## Your goal
One line at a time, check the entries below for the word "left", and copy each line that has it.

## Source data
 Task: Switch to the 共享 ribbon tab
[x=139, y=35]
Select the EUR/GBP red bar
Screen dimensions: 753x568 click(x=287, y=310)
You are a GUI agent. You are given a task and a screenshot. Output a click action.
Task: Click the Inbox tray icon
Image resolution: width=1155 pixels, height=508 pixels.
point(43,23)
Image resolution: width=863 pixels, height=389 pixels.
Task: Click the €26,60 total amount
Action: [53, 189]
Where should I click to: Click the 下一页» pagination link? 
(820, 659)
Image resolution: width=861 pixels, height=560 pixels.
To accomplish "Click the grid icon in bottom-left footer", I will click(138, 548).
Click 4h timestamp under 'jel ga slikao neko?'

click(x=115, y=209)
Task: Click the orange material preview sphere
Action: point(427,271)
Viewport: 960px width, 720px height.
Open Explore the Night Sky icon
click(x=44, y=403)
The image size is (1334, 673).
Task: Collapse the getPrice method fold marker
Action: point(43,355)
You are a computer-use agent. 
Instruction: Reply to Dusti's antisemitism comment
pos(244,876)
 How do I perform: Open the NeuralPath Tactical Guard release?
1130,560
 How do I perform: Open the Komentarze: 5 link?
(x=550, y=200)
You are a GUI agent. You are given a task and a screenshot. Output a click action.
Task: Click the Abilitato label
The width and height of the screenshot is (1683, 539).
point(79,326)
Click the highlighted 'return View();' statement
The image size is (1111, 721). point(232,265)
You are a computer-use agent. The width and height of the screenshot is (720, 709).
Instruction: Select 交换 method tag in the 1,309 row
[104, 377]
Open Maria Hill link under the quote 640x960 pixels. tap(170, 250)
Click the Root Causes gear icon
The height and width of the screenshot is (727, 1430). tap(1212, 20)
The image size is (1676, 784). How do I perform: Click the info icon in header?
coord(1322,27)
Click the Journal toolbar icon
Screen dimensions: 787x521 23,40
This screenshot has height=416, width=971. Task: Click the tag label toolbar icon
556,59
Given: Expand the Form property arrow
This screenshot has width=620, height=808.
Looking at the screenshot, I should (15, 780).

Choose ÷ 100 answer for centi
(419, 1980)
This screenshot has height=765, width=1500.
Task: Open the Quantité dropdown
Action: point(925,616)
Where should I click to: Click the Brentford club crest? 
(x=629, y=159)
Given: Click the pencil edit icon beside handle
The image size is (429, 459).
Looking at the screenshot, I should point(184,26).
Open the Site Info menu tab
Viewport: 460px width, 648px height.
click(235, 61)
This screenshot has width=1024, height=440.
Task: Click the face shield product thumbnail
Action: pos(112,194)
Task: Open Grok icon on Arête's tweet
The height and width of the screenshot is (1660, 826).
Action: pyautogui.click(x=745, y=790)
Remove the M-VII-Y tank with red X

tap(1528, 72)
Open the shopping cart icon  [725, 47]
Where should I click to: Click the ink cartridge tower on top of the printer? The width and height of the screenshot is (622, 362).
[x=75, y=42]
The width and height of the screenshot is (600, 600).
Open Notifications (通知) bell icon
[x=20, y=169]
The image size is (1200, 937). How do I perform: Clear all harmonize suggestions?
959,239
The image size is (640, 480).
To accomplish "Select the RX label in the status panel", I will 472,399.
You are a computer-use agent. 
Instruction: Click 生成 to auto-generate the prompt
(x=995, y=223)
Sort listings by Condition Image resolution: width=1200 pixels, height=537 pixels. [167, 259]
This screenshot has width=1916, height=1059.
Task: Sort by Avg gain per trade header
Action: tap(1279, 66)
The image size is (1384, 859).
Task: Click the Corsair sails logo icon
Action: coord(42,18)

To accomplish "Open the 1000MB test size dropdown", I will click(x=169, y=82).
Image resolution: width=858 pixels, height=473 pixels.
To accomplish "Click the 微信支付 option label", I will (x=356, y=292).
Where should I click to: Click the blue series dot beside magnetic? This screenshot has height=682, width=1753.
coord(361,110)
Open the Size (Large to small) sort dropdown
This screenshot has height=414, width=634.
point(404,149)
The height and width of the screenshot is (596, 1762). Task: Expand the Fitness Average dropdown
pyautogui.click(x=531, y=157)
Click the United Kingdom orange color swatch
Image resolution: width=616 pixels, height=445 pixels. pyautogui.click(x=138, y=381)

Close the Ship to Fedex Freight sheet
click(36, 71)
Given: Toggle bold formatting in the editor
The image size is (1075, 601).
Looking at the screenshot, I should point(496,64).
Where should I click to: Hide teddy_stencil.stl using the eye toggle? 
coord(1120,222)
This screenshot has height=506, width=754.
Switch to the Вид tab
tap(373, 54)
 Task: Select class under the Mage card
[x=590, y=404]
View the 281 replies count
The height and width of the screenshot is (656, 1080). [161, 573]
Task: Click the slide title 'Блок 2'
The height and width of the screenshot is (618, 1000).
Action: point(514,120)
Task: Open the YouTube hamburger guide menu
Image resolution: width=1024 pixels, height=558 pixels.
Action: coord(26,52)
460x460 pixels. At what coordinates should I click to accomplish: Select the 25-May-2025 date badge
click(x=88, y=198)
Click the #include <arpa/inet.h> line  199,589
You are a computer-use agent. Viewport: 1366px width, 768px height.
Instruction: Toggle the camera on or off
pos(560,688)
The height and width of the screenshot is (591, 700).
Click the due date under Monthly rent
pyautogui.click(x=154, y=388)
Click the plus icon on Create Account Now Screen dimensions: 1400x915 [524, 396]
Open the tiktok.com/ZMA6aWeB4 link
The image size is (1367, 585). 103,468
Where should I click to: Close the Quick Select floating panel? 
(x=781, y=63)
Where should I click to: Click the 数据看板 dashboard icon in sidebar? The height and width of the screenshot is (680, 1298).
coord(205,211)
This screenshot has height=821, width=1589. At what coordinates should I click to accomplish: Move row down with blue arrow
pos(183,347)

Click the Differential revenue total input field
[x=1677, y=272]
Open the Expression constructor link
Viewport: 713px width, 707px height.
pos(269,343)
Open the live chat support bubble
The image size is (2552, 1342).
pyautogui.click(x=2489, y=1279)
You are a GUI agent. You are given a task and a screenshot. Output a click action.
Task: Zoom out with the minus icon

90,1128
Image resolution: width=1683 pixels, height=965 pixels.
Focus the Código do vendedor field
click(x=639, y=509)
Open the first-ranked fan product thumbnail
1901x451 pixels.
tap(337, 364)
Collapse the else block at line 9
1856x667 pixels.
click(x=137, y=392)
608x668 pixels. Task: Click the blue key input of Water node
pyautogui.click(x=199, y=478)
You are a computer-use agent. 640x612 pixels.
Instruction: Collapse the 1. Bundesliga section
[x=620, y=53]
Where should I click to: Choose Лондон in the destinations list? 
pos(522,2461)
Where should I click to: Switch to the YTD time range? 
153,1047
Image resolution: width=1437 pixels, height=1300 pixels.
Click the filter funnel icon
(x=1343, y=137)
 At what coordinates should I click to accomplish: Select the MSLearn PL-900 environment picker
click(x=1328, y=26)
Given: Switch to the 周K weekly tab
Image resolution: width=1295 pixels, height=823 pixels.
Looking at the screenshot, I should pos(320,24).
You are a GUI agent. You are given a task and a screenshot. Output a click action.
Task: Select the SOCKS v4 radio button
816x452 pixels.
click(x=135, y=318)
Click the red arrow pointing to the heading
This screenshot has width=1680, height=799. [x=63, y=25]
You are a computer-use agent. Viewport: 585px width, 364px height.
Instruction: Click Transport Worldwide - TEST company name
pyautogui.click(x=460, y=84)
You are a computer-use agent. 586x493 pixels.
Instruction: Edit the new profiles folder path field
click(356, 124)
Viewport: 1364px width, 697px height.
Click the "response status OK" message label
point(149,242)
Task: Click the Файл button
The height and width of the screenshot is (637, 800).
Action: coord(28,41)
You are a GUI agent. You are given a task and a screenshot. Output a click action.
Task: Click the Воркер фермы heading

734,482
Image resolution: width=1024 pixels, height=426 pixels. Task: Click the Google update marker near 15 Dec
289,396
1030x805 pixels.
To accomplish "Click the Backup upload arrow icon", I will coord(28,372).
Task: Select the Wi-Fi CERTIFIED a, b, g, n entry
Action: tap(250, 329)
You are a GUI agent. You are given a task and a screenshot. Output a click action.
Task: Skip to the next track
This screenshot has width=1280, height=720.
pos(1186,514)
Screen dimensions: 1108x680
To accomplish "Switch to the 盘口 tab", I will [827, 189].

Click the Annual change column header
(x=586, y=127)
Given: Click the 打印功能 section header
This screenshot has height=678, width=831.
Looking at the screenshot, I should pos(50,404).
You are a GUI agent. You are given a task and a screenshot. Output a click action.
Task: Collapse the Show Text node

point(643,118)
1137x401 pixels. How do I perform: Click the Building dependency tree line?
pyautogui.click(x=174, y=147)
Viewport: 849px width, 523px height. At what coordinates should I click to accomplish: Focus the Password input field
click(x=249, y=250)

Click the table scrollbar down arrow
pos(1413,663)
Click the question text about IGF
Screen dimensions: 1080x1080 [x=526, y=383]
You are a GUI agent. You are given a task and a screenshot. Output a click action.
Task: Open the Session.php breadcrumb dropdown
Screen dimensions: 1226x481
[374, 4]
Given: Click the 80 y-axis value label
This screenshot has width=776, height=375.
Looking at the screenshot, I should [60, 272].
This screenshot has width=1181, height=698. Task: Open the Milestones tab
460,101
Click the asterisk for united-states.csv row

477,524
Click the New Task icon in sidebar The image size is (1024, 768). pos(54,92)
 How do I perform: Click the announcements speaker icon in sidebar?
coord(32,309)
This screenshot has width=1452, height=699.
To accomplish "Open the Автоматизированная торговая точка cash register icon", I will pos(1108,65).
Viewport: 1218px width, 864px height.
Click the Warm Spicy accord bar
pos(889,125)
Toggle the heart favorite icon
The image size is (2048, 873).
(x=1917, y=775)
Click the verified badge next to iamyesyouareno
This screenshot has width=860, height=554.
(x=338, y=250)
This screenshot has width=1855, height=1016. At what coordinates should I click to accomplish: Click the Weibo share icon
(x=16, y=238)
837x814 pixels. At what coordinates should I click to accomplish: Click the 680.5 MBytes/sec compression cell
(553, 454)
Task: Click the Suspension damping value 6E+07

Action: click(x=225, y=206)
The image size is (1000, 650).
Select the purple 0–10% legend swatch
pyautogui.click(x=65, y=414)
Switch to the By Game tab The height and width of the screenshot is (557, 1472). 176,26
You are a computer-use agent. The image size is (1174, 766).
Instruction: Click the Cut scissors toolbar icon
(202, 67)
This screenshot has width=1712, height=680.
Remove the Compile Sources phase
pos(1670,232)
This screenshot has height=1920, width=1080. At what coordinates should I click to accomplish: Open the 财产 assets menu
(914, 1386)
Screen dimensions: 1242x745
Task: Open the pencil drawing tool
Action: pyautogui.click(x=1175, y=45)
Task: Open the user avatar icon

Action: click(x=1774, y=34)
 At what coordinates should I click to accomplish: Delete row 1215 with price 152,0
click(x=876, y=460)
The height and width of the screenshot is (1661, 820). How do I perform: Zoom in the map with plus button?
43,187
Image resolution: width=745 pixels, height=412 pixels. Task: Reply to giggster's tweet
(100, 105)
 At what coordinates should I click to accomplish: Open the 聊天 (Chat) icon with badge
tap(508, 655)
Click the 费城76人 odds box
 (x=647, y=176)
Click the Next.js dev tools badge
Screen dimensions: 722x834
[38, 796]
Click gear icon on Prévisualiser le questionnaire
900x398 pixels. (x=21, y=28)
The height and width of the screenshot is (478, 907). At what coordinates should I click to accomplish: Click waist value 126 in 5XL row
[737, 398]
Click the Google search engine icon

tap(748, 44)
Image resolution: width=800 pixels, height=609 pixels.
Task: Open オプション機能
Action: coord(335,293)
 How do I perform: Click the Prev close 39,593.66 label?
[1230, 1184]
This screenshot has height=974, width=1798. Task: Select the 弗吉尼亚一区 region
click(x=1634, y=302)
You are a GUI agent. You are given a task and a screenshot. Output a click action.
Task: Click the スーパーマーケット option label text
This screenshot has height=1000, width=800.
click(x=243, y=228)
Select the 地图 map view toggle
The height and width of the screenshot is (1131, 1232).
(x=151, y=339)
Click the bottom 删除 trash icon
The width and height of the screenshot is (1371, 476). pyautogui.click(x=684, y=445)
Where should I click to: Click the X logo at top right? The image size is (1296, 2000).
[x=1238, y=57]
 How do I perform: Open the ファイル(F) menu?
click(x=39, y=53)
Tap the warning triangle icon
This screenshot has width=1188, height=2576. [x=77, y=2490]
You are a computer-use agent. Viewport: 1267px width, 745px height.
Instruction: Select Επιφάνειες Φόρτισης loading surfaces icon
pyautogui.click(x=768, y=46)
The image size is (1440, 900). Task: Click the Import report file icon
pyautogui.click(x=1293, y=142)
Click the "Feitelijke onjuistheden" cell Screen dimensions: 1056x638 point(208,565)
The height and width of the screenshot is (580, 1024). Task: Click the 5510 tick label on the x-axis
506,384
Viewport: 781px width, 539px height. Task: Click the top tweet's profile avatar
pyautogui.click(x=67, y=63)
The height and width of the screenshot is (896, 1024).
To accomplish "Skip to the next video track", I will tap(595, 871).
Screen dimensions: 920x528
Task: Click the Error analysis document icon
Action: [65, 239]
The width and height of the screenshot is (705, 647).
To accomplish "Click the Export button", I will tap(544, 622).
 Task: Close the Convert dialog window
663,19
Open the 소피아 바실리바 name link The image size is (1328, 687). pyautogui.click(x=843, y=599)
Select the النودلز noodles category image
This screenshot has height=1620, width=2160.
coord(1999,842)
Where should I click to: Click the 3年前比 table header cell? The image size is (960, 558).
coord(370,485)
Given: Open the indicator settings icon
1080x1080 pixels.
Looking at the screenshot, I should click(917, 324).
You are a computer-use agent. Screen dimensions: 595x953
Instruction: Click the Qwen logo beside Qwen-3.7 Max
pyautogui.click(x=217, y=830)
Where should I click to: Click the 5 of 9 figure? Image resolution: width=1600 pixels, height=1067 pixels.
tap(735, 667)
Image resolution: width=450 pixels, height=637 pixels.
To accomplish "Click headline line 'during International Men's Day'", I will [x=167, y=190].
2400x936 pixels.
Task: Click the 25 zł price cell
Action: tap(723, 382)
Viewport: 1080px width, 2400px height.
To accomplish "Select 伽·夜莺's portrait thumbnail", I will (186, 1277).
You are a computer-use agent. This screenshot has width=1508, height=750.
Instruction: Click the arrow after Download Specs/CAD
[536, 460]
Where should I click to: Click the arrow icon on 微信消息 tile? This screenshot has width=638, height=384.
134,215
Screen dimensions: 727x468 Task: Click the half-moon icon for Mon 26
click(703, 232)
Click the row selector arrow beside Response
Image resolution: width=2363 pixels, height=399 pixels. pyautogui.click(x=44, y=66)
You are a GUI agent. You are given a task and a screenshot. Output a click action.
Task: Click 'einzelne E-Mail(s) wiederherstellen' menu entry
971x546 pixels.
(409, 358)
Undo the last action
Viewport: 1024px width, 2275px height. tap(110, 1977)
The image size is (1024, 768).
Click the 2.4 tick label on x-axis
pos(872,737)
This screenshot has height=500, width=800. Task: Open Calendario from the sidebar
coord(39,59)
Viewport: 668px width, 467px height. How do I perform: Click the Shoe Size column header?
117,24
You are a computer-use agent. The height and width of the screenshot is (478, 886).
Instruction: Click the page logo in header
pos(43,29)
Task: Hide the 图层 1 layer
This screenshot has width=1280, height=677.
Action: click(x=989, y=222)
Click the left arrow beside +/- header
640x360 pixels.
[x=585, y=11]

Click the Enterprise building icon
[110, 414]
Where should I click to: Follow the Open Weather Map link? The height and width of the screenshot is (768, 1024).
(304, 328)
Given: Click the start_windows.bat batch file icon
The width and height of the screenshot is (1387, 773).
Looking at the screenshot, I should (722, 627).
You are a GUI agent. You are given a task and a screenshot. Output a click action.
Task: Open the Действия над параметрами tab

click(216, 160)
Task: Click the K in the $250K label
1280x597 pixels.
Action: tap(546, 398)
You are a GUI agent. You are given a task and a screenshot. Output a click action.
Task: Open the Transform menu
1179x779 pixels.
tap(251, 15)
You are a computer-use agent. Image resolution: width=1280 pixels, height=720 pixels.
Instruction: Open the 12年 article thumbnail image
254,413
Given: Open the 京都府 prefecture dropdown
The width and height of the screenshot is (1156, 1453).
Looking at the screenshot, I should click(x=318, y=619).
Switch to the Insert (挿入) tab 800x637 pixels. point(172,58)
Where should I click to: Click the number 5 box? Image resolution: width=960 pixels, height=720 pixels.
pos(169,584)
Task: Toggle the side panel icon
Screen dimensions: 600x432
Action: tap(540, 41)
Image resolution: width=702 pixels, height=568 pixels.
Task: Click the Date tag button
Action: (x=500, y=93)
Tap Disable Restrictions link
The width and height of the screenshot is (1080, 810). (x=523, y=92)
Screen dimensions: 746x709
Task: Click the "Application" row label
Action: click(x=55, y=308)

## Written response
To accomplish "Click the grid icon in bottom-left footer", I will click(138, 548).
Click the left arrow beside +/- header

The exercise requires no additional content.